ここまで紹介してきたように、車両管理者はやるべき業務が多い上にドライバーの管理や安全運転に関する責任が重いなど重要な役割を担っています。

もしあなたが安全運転管理者に選定されても、1人でこれだけの業務を管理することは難しいかもしれません。

例えば

  • ドライバーの現在位置が分からず、毎回電話で位置を確認する必要がある
  • 急な災害が起きた際、全ドライバーの状況確認を素早く行えるかが不安…
  • 安全運転の指導をしようにも、客観的なデータがないためドライバーに強く指摘しづらい…

こうした悩みが出てくるかもしれません。こうしたお悩みを解決するため、車両管理においてはGPSを活用した「車両動態管理システム」が存在します。

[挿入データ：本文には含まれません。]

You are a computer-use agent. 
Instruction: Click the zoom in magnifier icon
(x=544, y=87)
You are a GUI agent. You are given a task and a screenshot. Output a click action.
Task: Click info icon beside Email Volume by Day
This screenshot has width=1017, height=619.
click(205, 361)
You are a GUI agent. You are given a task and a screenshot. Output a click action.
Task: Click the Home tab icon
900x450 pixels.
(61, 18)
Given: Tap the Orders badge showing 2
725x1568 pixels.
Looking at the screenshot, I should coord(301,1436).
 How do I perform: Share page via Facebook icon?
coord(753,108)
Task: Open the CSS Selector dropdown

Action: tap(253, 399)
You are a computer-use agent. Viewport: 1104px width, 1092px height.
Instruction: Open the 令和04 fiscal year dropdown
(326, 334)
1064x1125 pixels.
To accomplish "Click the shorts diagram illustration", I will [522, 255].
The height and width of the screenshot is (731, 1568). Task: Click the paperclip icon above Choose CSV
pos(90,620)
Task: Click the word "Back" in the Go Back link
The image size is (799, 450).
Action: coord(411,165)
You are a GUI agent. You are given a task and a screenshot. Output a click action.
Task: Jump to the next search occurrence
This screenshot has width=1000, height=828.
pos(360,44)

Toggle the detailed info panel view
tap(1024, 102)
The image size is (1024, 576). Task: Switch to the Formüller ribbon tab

車両管理にはGPSを活用した車両動態管理システムがおすすめ

弊社の提供する車両動態管理システムは、GPSトラッカーを車両のシガー電源もしくはヒューズボックスに取り付けるだけでドライバーの位置を把握できるシステムです。

給電タイプのためGPS端末の定期的な充電は必要ありません。

また、システムと聞くと導入までに時間がかかりそうなイメージがありますが、車両の管理画面は指定されたURLからご確認いただけるため、専用ソフトのインストールも不要です。

まとめ

安全運転管理者の概要と業務内容について紹介しました。

安全運転管理者は従業員に安全運転を促し、交通事故が起こらないように管理する責任のある重要な役割を担っています。

その反面、業務内容が多岐に渡り、1つでも怠ると罰則になる可能性のある厳しい仕事でもあります。

安全運転管理者のこうした業務負担を軽減するGPSを用いた「車両動態管理システム」をはじめとした車両管理システムで、より効率的に安全管理を徹底することができます。